In conclusion, the Meltzer Commission Report is largely a great example of what our government does best. They come together in a giant meeting of the minds and have someone record every magical thing they say. In this grand tradition the Meltzer Report is a classic. For the most part it is simply the re-hashing of histories and events and problems, much of which has most likely been the basis for who knows how many books or papers or god help us, reports.

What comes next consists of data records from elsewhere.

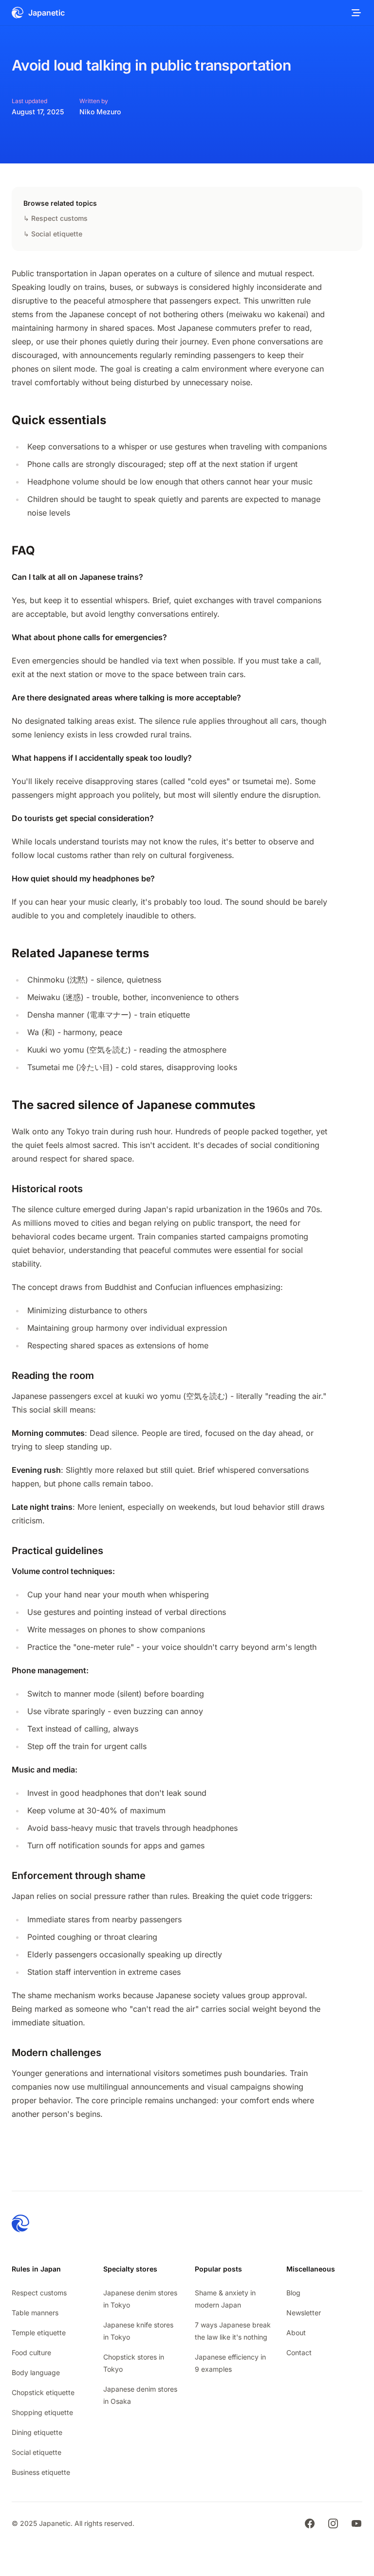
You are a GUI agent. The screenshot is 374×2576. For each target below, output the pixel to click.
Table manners (35, 2312)
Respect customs (39, 2293)
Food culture (31, 2352)
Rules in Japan (36, 2269)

The Commission does little more than nitpick the World Bank and while it offers a number of stark criticisms it delivers little in the area of reforms. The IMF is a different story however, as the Commission clearly asserts more energy in understanding and sympathizing with this organization. Therefore saving the reader from thinking that the report itself was just barely above a waste of paper, time, and energies. This may be the result of the realization that the IMF is in a unique position to do a number of productive things to help the world today and in the future. Perhaps also they have given up on the World Bank, and relegated it to a status that it appears comfortable or at least complacent with: to be a second rate player who pitches its hand but does little to help the world in the long run. So it seems that the IMF is in fact the “prized calf” of the Meltzer Commission, the one with all of the potential, who only lacks a little coaching. Hopefully the IMF will heed some of this advice and come to the forefront of international monetary relief as it has in the past, only this time better equipped for the fight at hand.